EXCERPTED DATA START

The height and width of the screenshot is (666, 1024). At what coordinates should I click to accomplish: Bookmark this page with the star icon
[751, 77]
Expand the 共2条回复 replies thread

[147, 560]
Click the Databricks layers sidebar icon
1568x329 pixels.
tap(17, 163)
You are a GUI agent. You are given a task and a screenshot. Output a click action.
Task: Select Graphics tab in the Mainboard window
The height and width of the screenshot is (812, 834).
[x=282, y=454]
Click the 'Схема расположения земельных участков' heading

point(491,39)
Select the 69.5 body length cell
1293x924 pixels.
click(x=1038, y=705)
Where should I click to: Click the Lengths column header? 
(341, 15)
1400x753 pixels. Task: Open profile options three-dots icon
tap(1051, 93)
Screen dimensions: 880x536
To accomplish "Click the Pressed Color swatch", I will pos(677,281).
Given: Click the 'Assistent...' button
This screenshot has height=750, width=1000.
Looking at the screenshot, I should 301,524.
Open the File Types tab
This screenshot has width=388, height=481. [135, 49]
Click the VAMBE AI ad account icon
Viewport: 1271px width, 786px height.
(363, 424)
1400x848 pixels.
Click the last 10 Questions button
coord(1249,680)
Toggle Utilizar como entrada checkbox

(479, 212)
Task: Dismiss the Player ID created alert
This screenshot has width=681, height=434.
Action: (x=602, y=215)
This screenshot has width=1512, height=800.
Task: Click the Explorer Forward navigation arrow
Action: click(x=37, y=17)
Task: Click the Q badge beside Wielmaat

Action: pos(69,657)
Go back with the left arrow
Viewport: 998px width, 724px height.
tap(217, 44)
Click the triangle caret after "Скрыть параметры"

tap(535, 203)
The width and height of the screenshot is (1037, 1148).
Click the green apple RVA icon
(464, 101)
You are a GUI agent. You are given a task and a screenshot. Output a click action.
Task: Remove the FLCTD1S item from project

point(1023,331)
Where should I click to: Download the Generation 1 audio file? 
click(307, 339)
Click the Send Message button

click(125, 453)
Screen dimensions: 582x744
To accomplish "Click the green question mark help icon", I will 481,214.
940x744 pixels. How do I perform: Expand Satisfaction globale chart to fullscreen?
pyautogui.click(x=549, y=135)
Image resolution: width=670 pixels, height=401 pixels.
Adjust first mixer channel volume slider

EXCERPTED DATA END

WHAT NEEDS TO BE DONE:
Search the records for lines holding the word "dimensions", then copy each line you find.

RESPONSE TO THIS EXERCISE:
Screen dimensions: 880x536
Screen dimensions: 582x744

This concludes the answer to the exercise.